• _Exercise 1_: In the ad-tracking discussion, reproduce the passage from "True but probably" to "caused to me?", swapping "clickbait" for "spam".
• _Exercise 2_:
Answer these questions about the ad-tracking discussion:
(a) For how long did ads exist without being based on users' personal data?
(b) Over what were internet connections originally made?
(c) What example does the discussion give of ads that don't track user activity?

• _Document excerpt_:
● ● ●

And if they could do it workout gathering that much personal data? Isn't that what FLOC is trying to do?
That's what FLoC is trying and failing to do according to basically every analysis, including this one. Ads can exist without having to be based on users' personal data, as they were for 100+ years before (even on the internet itself, they used to be based on the content of the site rather than users' personal data)
An internet with no ads will have much less content.
Most content is being produced by end users that are paid nothing. In the early says of the internet, when there was no advertising, there was plenty of content. But what made the internet truly exciting was not the "content" but the potential ability to communicate and share with people anywhere in the world without expensive telephone calls or slow postal service. Think of the internet not as a "destination" but as a medium. It is a way to reach someone, like a telephone line, but with much greater capabilities. (Originally, that is how we accessed it, over telephone lines.) The internet is not a collection of popular websites run by companies that spy on you for the purposes of online advertising. They are just middlemen exploiting that desire of users to connect with each other. They sit in the middle and spy on everything. The internet is a medium, not a collection of middlemen. When you remove the ads, the "business model" of the middlmen disappears, and the incentive for spying is reduced.
True but probably a lot better content. It would disincentivise clickbait.
Imagine a world where OpenStreetMap is financially sustainable but Google maps were not. That's where we would be without ads, and it's beautiful.
That's a false dichotomy. You can have ads without tracking user activity; for example, contextual ads.
OK, so someone has "my data", ie a partial list of websites I may have visited. Now what? What harm has been caused to me?

● ● ●

• _Data shown_:
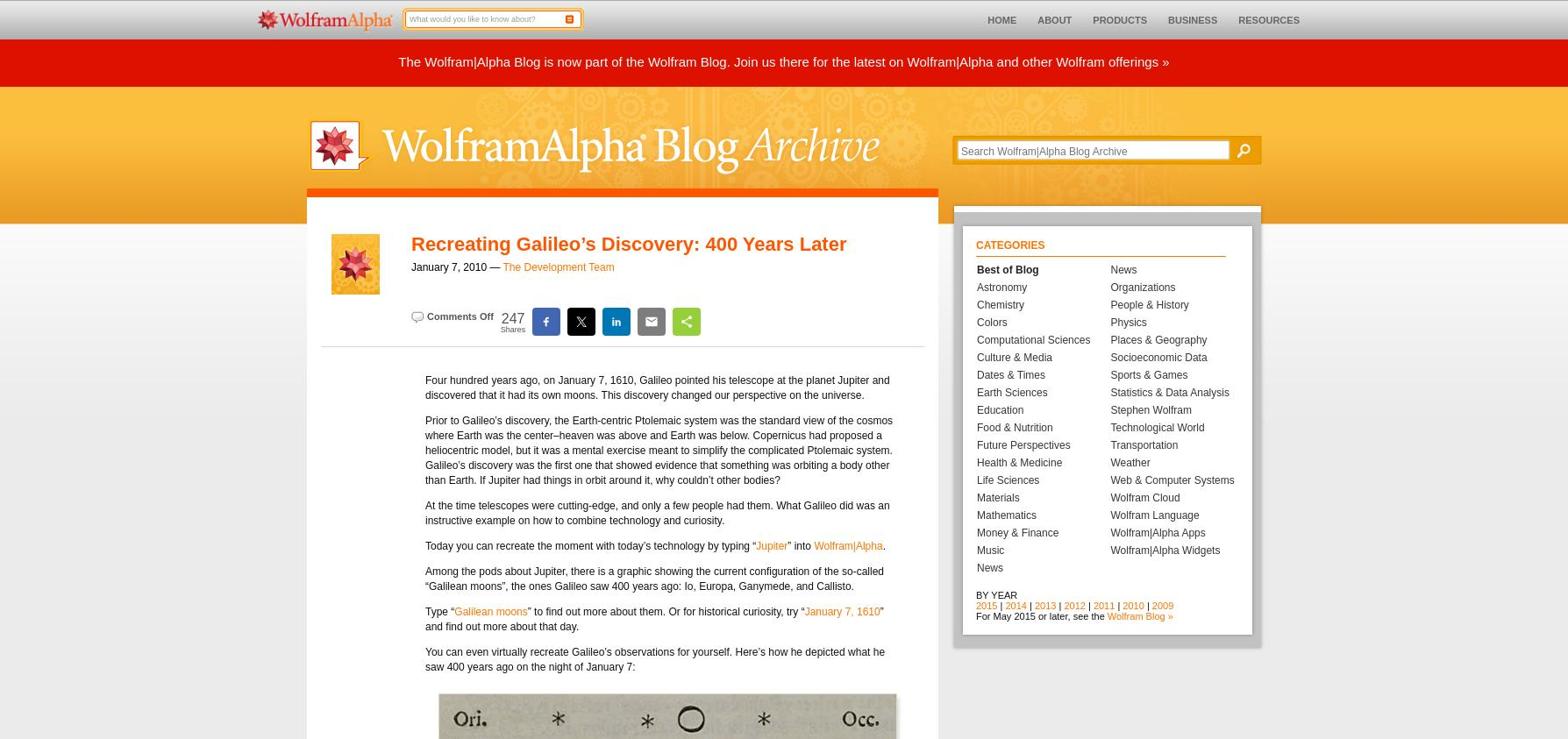 Image resolution: width=1568 pixels, height=739 pixels. What do you see at coordinates (1006, 514) in the screenshot?
I see `'Mathematics'` at bounding box center [1006, 514].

● ● ●

• _Exercise response 1_:
True but probably a lot better content. It would disincentivise spam.
Imagine a world where OpenStreetMap is financially sustainable but Google maps were not. That's where we would be without ads, and it's beautiful.
That's a false dichotomy. You can have ads without tracking user activity; for example, contextual ads.
OK, so someone has "my data", ie a partial list of websites I may have visited. Now what? What harm has been caused to me?

• _Exercise response 2_:
(a) 100+ years
(b) Telephone lines
(c) Contextual ads